At long last, I’m moving house next month. I have wasted too much emotional and mental energy pissed off, anxious, nonfunctional, miserable, distracted, and stressed out because of my downstairs neighbors. Life around here is like a bad movie.

I’m talking yelling, screaming, hostility. I’m talking a rotating gang of adults and children and dogs and cats and loud trucks. There’s no solution. Except to leave. Start fresh. Find myself a home that will feel like a home. I need a home so I can write.

So I’m moving, and I’m purging my belongings, which feels fabulous. Last night, however, I started in on my office and hit the hoarder wall with my precious hard-copy manuscripts. I can give up mementos from past boyfriends easily enough, but not these pages! My fiction feels like the most real part of me. The manuscripts ARE me.

Is that weird?

Maybe on a far grander scale, this is what hoarders feel about their belongings. Like they won’t exist anymore without their stuff…

Hmm…

I’d better watch out.

I carried the manuscripts out to the living room and turned on the boob-tube. I thought it might be easier to decide in favor of recycling if I was distracted. I turned on CSI. The episode? About a hoarder! I thought, this is a sign. I SHALL recycle these manuscripts. I SHALL NOT end up rotting under a truckload of paper.

Lisa, she lived and died for her fiction. That’s not what I want on my gravestone…On the other hand, wouldn’t it be cool to be cremated with our stories?

Hmm…

My future death aside, at some point today I gazed at those grocery bags full of my words, and my scribbles, and my labor, and my life, and I decided to keep the manuscripts around for awhile longer, after all.

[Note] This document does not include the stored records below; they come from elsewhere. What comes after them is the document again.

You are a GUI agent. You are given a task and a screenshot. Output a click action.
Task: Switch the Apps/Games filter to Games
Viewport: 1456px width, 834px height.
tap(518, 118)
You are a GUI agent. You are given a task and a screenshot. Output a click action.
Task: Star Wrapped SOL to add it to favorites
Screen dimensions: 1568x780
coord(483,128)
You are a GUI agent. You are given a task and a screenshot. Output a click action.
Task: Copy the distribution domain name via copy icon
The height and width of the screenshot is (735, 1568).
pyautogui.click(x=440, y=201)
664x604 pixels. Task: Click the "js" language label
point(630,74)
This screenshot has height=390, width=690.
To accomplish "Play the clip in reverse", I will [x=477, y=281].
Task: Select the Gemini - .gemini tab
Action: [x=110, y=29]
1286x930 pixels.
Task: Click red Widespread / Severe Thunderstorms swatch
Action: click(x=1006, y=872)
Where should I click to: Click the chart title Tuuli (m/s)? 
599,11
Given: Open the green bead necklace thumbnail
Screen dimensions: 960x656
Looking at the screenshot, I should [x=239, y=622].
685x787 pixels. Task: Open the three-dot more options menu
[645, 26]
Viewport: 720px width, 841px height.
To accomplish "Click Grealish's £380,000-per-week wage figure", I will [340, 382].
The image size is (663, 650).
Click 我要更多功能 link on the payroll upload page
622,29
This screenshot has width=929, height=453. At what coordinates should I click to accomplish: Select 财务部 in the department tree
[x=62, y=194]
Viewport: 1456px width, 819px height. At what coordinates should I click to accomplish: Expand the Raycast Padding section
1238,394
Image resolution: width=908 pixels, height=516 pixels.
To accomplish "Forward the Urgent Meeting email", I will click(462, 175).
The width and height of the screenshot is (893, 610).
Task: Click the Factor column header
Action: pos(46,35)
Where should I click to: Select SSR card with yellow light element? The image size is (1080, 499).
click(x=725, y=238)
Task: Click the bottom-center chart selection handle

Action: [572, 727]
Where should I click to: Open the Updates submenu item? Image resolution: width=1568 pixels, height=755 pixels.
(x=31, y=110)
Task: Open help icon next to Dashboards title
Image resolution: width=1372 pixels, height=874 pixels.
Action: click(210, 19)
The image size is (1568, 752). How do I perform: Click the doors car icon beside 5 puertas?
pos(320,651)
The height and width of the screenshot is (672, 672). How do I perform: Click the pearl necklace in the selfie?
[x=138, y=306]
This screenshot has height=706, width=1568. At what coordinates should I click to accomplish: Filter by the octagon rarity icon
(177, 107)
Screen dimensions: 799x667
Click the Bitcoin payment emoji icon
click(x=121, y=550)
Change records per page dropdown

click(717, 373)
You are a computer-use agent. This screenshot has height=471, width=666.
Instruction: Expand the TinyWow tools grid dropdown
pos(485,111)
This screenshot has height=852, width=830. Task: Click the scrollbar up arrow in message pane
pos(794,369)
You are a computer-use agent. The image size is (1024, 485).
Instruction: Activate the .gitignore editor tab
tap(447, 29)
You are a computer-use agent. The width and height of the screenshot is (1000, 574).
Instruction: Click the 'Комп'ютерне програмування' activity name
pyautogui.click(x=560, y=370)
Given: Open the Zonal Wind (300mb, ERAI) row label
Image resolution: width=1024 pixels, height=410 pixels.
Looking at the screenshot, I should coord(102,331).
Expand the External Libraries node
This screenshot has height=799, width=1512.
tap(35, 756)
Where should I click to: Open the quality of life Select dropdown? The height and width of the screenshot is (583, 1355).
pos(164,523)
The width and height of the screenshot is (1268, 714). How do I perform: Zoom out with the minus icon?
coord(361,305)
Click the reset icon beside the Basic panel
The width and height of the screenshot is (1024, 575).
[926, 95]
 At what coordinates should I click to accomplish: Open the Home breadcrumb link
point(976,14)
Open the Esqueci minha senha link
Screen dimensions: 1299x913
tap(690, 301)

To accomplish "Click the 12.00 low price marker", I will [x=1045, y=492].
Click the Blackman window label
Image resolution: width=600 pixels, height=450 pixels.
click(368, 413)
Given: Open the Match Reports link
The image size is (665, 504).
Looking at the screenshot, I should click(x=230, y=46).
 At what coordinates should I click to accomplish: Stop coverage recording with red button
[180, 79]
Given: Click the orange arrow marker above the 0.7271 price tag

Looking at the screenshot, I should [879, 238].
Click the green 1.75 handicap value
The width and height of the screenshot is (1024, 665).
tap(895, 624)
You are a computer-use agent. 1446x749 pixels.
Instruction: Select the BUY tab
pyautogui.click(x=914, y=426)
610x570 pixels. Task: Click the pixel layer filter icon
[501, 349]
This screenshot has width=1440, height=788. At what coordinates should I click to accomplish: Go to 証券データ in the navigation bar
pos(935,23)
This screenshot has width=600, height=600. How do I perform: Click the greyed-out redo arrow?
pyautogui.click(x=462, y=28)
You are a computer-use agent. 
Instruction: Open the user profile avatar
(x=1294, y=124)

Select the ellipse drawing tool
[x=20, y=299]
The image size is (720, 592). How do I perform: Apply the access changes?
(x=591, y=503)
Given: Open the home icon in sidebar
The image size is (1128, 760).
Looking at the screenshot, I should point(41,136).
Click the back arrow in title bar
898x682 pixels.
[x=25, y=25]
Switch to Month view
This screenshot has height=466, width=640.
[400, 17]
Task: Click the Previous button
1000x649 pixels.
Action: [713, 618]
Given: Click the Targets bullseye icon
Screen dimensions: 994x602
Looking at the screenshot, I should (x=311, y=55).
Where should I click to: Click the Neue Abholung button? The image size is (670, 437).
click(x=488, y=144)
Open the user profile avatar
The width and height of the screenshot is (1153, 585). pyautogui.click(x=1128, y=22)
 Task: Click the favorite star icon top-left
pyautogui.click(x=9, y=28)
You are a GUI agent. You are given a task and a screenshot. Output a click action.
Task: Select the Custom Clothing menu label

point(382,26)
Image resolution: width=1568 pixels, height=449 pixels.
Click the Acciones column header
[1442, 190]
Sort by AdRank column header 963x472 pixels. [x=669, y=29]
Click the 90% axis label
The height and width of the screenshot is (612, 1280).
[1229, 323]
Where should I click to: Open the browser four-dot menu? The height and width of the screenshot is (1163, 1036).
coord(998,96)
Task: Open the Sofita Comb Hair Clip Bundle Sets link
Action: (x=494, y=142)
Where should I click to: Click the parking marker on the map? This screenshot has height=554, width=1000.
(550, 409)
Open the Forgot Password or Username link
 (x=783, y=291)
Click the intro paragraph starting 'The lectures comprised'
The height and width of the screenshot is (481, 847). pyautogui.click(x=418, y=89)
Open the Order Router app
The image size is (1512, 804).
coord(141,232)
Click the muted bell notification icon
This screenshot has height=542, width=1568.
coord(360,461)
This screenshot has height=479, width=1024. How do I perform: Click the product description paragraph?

0 comments on “Manuscript Hoarder

  • I’m happy to hear you kept them. How many things in the world do we really have that kind of visceral attachment to? Why give them up if you don’t have to? As long as you’re not hanging on to old newspapers, food wrappers and junk off the street, then you’re good to go.

    Reply
  • Beautiful. You’re my hero! I think it’s OK to keep the things that are important to you with the proviso that they’re gone when they’re not. Why would you keep unimportant things? Irrefutable logic of a fellow “hoarder”? I think not.

    Reply
  • There is a beloved legend about Robert Heinlein and Ray Bradbury sharing a bottle of brandy one night while they each burned a million unpublished in the fireplace.

    I love that image. Hang on to those manuscripts, and when we each have a million unpublished words, we’ll share a Diet Coke and do the same.

    Reply
  • Glad to hear you’re moving out. It doesn’t sound like your neghbours are conducive to a peaceful writing life. As for taking your manuscripts with you, brilliant. Mine all have a second life: kids draw on the back. (But I have to make my older two promise not to turn over and read what Mama’s written. I wonder if they listen?)

    Reply
  • Moving out seems like a good decision! I totally relate to your qualms. I have a cabinet full of paper… and I dread the possibility of us moving away, as I’ll need to do more than take a look and close the cabinet doors…

    Reply
  • Hello! I found you via the Writing tag, and have been enjoying looking around your blog.